━━━ Selected text ━━━
With the benefit of historical antecedents, the current attempt by the Lagos State Government is not the first time it has attempted to assert that it is only the Lagos State House of Assembly that has the monopoly of legislation over corruption related matters. The Supreme Court dealt with whether the National Assembly has the constitutional power to legislate on corruption, in the light of the federal arrangement in the 1999 Constitution. The issue before the court was the constitutionality of the Corrupt Practices and Other Related Offences Act 2000 in the case of Attorney-General of Ondo State v. Attorney-General of the Federation (2002) 9 NWLR (Pt.772) 222 (2002) 6 S.C (Pt.I) 1. By an originating summons filed in the Supreme Court on 16th July, 2001 for adjudication in its original jurisdiction under section 232(1) of the 1999 Constitution, the plaintiff sued the 1st defendant (i.e. Attorney-General of the Federation), and joined the 2nd-36th defendants as parties whose rights may be affected by the action, and asked for the following reliefs, among others:

  1. A determination of the question whether or not the Corrupt Practices and Other Related Offences Act, 2000, is valid and as a law enacted by the National Assembly and in force in every state of the Federal Republic of Nigeria (including Ondo State).
  2. A determination of the question whether or not the Attorney-General of the Federation (1st defendant) or any person authorised by him can lawfully initiate legal proceedings in any court of law in Ondo State in respect of any of the criminal offences created by any of the provisions of the said Corrupt Practices and Other Related Offences Act, 2000.

In analyzing the position of Lagos State Government [as advanced by Professor Osibanjo, the then Attorney-General of that State] on whether the National Assembly had powers to legislate in other to give effect to Section 15(5) of the constitution that mandates the abolition of corruption by the State, the Supreme Court [Per Ogwuegbu, J.S.C.] beautifully captured the agitations of the Lagos State Government thusly:

Professor Osinbajo, learned Attorney-General for the 25th defendant submitted that under the provisions of section 4(2) and (3) of the constitution, the National Assembly is empowered exclusively to make laws for the peace, order and good government of the federation or any part thereof with respect to any matter included in the exclusive legislative list set out in part 1 of the second schedule to the constitution and in addition to above, it has power to make laws with respect to any matter in the concurrent legislative list set out in the first column of part II of the second schedule to the constitution to the extent prescribed in the second column opposite thereto…He further submitted that … such a generalized criminal law on corruption and other related acts can only be validly enacted by a State House of Assembly and not the National Assembly.
━━━ Provided data ━━━
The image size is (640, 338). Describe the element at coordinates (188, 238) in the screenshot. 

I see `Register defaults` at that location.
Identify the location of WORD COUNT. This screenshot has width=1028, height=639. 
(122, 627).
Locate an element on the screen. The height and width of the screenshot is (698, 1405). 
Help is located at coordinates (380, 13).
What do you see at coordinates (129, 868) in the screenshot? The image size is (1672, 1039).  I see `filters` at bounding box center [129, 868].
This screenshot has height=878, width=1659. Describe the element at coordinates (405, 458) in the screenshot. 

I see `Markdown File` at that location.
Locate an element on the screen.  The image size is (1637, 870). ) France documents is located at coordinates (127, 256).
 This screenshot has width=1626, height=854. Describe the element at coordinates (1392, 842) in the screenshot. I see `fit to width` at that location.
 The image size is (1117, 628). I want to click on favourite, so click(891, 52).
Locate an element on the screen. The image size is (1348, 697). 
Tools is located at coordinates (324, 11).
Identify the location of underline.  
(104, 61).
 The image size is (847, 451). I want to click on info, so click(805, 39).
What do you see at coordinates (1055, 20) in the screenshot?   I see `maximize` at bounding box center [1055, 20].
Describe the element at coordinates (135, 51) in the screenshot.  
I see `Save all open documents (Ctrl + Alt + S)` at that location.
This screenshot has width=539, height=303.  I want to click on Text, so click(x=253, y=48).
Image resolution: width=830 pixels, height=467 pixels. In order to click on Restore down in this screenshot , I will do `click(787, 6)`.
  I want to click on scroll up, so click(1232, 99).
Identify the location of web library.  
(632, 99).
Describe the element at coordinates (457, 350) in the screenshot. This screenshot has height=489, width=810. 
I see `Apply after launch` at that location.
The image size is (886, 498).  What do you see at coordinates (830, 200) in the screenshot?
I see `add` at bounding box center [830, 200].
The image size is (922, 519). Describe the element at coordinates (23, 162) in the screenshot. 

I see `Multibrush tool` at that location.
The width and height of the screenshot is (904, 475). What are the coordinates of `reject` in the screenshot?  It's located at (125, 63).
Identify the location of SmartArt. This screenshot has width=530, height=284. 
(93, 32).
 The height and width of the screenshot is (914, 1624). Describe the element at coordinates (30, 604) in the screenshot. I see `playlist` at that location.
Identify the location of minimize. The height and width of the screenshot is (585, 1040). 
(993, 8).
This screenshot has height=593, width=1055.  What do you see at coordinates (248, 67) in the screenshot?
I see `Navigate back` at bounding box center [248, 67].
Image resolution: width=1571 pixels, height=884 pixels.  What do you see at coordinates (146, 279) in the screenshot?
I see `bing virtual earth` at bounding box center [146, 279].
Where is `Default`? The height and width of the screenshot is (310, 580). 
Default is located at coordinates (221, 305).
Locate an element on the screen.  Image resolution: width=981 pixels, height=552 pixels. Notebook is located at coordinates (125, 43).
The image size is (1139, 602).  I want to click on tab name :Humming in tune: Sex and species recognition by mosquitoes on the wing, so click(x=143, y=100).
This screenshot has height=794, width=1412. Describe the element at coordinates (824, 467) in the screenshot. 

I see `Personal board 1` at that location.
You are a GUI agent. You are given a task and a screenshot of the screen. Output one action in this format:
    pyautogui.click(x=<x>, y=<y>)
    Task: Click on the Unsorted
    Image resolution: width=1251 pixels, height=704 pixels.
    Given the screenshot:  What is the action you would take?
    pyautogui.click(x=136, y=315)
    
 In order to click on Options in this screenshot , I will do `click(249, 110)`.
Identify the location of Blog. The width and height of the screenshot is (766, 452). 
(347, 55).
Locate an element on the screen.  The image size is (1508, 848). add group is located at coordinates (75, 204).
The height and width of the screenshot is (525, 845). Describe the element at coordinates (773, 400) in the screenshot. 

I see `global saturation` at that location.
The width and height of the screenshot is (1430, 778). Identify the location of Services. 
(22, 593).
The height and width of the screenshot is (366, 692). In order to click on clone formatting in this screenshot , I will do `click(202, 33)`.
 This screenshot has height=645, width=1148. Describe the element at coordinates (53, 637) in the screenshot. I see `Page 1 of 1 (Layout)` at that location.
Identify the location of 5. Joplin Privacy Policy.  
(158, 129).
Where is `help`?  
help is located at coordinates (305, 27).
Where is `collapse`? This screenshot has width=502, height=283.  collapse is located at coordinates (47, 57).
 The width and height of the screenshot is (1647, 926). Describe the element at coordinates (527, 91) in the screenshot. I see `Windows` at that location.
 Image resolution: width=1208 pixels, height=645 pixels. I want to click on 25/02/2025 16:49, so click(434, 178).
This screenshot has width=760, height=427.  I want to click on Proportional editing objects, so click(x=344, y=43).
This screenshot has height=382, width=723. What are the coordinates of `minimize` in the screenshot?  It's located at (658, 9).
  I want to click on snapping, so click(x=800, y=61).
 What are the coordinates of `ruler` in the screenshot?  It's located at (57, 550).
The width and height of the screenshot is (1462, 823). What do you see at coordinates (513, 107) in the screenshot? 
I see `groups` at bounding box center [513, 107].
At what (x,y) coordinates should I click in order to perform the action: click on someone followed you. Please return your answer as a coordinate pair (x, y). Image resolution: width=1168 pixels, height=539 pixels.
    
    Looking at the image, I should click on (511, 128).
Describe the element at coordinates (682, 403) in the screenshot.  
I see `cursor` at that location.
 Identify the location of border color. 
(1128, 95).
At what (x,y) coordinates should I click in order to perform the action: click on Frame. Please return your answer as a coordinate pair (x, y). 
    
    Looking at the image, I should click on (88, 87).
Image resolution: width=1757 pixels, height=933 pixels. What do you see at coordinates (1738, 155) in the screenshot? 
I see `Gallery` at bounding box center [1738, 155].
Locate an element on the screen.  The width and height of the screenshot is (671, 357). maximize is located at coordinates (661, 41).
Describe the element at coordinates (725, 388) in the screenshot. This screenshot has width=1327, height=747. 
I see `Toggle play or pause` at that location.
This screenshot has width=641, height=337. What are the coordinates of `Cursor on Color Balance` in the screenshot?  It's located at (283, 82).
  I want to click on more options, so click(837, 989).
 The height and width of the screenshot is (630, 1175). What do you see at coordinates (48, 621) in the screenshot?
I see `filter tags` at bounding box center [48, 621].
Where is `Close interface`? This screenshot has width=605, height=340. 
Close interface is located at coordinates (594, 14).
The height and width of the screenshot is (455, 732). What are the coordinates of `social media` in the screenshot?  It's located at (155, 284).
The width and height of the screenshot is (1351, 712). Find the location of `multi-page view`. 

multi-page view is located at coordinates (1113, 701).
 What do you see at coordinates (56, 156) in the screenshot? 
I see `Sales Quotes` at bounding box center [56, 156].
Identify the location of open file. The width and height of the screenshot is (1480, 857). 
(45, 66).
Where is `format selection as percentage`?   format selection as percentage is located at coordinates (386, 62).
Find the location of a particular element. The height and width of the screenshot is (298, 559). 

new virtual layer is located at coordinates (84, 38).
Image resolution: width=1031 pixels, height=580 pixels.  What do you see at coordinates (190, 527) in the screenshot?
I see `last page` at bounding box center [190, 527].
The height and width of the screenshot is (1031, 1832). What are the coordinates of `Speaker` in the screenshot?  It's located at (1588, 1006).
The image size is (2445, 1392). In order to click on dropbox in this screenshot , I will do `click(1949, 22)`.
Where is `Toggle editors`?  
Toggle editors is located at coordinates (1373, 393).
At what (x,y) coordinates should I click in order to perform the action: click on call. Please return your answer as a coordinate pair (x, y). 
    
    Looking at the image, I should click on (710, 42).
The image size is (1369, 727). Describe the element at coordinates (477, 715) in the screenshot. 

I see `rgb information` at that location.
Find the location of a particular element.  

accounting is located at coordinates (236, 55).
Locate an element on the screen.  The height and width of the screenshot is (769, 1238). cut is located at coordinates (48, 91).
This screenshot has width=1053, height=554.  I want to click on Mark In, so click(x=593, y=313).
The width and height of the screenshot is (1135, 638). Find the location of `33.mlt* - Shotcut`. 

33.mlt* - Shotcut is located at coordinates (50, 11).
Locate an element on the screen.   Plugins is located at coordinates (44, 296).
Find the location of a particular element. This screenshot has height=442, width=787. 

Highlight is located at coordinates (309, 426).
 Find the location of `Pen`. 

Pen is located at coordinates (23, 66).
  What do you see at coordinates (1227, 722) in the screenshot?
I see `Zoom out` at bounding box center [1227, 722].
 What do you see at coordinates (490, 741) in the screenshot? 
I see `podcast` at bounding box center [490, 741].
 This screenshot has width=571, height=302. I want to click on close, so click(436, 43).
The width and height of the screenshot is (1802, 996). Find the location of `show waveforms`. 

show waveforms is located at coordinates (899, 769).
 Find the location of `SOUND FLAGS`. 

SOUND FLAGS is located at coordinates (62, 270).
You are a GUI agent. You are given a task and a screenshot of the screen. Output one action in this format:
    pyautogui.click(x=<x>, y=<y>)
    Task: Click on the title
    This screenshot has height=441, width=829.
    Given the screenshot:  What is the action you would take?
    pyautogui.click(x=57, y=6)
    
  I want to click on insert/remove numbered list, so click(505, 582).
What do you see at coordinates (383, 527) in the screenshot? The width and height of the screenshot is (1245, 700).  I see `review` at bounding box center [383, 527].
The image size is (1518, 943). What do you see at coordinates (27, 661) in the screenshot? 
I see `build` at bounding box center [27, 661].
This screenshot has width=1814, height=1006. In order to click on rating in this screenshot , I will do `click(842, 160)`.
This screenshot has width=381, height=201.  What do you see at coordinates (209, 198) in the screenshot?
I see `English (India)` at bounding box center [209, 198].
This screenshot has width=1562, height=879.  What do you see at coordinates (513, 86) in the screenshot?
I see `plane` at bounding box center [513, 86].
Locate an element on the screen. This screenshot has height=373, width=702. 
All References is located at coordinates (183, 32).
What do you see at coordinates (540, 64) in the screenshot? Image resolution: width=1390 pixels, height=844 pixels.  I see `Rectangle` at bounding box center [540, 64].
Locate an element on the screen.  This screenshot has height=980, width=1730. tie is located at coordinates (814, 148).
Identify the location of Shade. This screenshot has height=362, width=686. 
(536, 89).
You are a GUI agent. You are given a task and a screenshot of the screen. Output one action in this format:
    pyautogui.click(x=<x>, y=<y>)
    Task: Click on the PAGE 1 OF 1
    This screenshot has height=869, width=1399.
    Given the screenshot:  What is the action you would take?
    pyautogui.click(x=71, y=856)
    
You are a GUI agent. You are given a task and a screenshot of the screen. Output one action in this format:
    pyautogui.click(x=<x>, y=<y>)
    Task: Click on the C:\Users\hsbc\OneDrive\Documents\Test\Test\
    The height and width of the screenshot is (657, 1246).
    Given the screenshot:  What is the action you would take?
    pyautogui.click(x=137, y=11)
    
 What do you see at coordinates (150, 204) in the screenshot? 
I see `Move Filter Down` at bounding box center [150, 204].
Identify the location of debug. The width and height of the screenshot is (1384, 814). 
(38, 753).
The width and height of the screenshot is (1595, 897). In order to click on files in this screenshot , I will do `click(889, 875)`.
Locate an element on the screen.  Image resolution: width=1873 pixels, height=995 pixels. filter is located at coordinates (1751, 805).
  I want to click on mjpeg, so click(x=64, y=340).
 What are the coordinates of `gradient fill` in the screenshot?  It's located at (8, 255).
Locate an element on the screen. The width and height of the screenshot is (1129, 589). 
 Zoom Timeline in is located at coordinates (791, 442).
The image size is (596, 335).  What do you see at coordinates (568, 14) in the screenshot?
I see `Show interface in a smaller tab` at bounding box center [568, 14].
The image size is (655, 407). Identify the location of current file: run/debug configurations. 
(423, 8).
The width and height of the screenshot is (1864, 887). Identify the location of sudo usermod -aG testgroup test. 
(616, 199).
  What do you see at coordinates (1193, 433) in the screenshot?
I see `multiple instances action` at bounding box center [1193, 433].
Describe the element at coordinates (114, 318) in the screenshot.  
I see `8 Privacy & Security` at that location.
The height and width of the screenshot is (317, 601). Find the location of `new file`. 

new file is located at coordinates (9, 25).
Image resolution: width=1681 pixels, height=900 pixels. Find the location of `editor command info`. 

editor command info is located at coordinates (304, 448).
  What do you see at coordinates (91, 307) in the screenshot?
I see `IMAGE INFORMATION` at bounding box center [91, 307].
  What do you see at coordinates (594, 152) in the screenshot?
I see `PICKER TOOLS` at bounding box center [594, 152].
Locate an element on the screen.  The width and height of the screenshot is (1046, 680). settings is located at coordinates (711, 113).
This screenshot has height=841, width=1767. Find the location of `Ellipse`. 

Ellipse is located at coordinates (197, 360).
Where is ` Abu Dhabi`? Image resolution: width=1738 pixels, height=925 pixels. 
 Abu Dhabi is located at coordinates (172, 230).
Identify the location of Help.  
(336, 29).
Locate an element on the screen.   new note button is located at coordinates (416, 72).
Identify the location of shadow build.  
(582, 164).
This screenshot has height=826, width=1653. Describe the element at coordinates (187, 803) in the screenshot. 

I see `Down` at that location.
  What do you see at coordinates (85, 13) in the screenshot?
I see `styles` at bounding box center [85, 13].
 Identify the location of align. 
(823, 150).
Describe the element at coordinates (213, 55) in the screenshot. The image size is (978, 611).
━━━
Problems and tasks
1 – Answer the following from the commentary on the Ondo State case.
(a) On what date was the originating summons filed in the Supreme Court?
(b) Under which section of the 1999 Constitution was the Supreme Court's original jurisdiction invoked?
(c) Which justice of the Supreme Court is credited with capturing the agitations of the Lagos State Government?
2 – Change "valid" to "lawful" in the commentary on the Ondo State case, and give the passage between "1. A determination" and "(including Ondo State).", inclusive.
3 – Write what comes next in the commentary on the Ondo State case, starting after its final sentence.

Written responses
1 –
(a) 16th July, 2001
(b) Section 232(1)
(c) Ogwuegbu, J.S.C.

2 –
1. A determination of the question whether or not the Corrupt Practices and Other Related Offences Act, 2000, is lawful and as a law enacted by the National Assembly and in force in every state of the Federal Republic of Nigeria (including Ondo State).

3 –
After an in-depth analysis of the wide-ranging constitutional issues agitated by the parties, the Supreme Court, among other far-reaching pronouncements, came to the following views:

  1. Going by the definitions of “State” and “Government” in section 318(1) of the 1999 Constitution, the directive under section 15(5) of the Constitution that “the State shall abolish all corrupt practices and abuse of government” applies to all the three tiers of government. In that case, the power to legislate in order to prohibit corrupt practices and abuse of power is concurrent and can be exercised by the Federal and State Governments by virtue of section 49(2), 4(4)(b) and 4(7)(c) of the Constitution
  2. Although the power to legislate on the subject of corruption and abuse of office is given to the National Assembly and State House of Assembly, when both exercise the power, the legislation by the National Assembly will prevail by virtue of section 4(5) of the Constitution.

[for extra analysis, refer to: THE RULE OF LAW AND ANTI-CORRUPTION CRUSADE IN NIGERIA BY: HON. JUSTICE (PROFESSOR) NIKI TOBI (of blessed memory) published and found on http://www.nigerianlawguru.com/articles/constitutional%20law/THE%20RULE%20OF%20LAW%20AND%20THE%20ANTI%20CORRUPTION%20CRUSADE%20IN%20NIGERIA.pdf ]

The Supreme Court also considered the same issue in Chief Olafisoye v. Federal Republic of Nigeria [2004] 4 NWLR (Pt. 864) 580 and for the same reasons as in Attorney-General of Ondo State v. Attorney-General of the Federation (supra) came to the same view as that contained in Attorney-General of Ondo State v. Attorney-General of the Federation (supra).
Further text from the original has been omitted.